在杨博刚要踏出门之际,王锡爵忽然道:“试卷可以查阅……只是在这之前,还有些话想与杨尚书说清楚……”
杨博并未回头,但心中却是一沉,因为若是对方愿意让查阅试卷,那多半是没有问题的,但终究还是认为一名六岁的姑娘,怎的会比杨显要厉害,便顿了顿。
“你说……”
王锡爵微微向着杨博一施礼,轻叹道:“其实今日之事,沈先生昨日便猜到了……他倒也没有料到天君会有这能耐……而沈先生的意思是,考试这种事,从来都不是评价一个人的唯一标准。”
稍一停顿,王锡爵继续道:“沈先生说,这世间有诸般博学之辈,他们兴许一辈子都考不上进士,但却在青史留名……考试只是一次经历,大抵和运气有关,又或者与天气有关,总总原因……”
听着王锡爵侃侃而谈,杨博原本青黑的脸逐渐舒缓,恢复如常,心中那股怒火也渐渐消退,这才转身向着王锡爵点了点头,道:“沈无言说的是……”
王锡爵笑了笑,接着问道:“试卷便在隔壁右转房间……杨尚书若是想要查阅,便随我来就是。”
杨博摇摇头,喃喃道:“老夫相信吕调阳……这他是不会有问题的……”
这般说着,杨博便回头想要教训杨显,但回头便发觉杨显已然消失不见,却见吕调阳一脸笑意,便杨显定然趁着自己不注意逃走,顿时大怒:“杨显,你小子跑……有本事永远别回家……”

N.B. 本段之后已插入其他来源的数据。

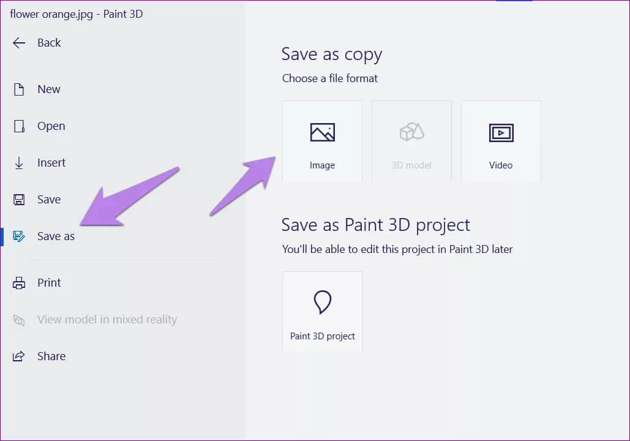Viewport: 630px width, 441px height.
Task: Click the New document icon
Action: tap(19, 89)
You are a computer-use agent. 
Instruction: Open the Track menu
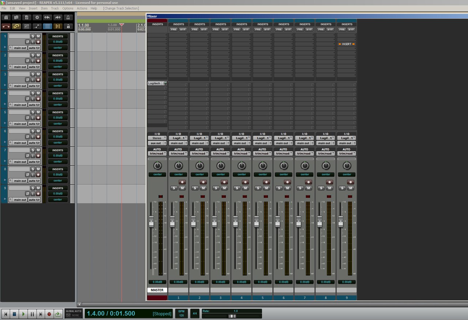tap(55, 8)
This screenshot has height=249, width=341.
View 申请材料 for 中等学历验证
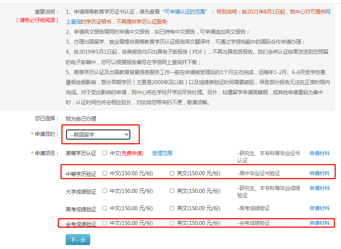coord(320,172)
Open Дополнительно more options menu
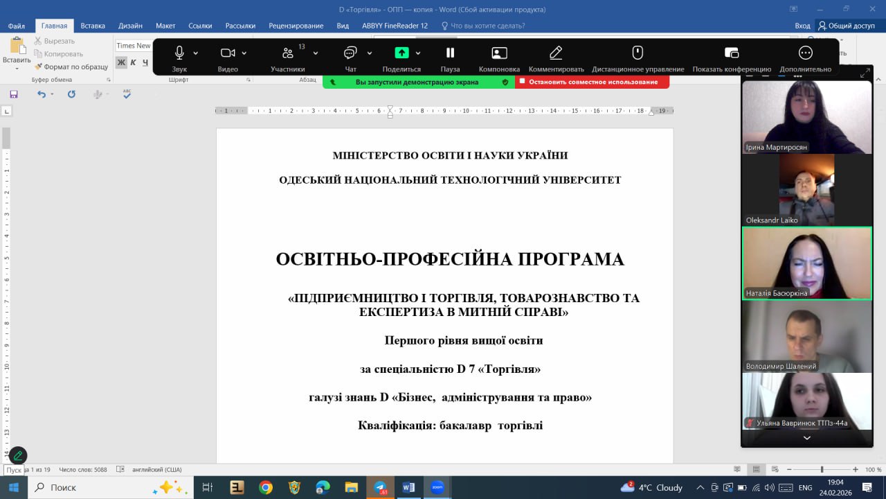This screenshot has height=499, width=886. [x=805, y=53]
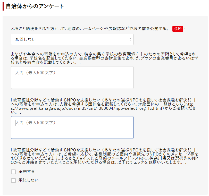Click the red vertical bar beside the heading
Screen dimensions: 209x196
3,6
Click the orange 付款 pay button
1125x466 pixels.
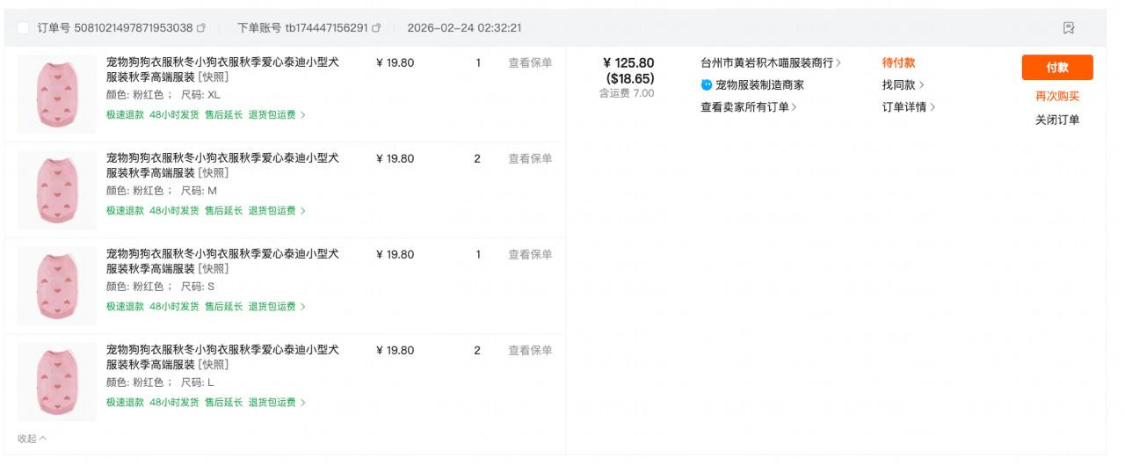click(x=1056, y=68)
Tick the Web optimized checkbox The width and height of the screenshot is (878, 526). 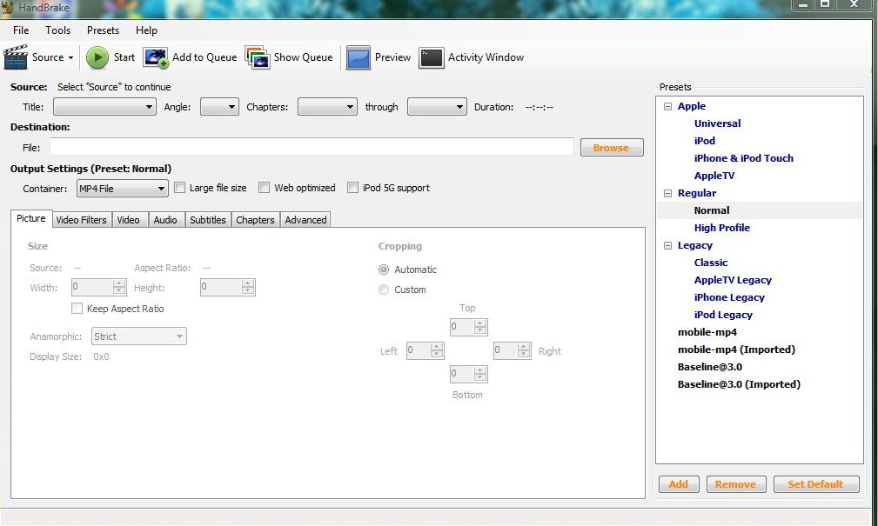tap(265, 188)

茶厅之内就剩下王锡爵与吕调阳两人,对于这位年轻的司业,吕调阳在心中还是喜欢的,并不仅仅因为对方榜眼出身。
却是因为对方那内里的习性,以及对方为人处世之态,虽说不紧不慢,但心中自有猛虎,若是强硬起来,即便是天王老子也拗不过他。
今日对方这番处事他便十分喜欢,所以当王锡爵在说话之际,他并未太过插话,而是面带笑容的看着对方说完话。

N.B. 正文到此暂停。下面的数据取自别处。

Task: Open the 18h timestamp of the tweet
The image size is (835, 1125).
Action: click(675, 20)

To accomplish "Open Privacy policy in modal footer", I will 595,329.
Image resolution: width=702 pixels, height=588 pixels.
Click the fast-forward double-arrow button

最终的结果他十分满意,却是让杨博这位朝中极重之臣妥协,即便让他来,大抵也很难说出那番话。
王锡爵却也有些恍然,略一扫过吕调阳,忙行礼,道:“刚才……却是有些……那边还有点事,就先过去了……”
吕调阳面带微笑,淡淡道:“不着急……锡爵刚才那番话的确有力……且也着实是有道理的。”
王锡爵赶忙摆手,道:“大人误会了,那番话的确是沈无言让晚辈转告杨尚书的,他也怕与杨老先生起了冲突……所以……”
“沈无言……”吕调阳稍有迟疑,片刻之后才道:“你说沈天君那孩子,之前是徐阶在教?”
王锡爵点点头,应道:“听沈无言这般说来大抵像是……但好像又有旁的一些,若王世贞……王敬臣,归有光这些大家……”
“好家伙……”吕调阳不由感慨道:“这小姑娘的确了得,能遇到如此多的名师,即便是当今陛下怕也难有此机会……”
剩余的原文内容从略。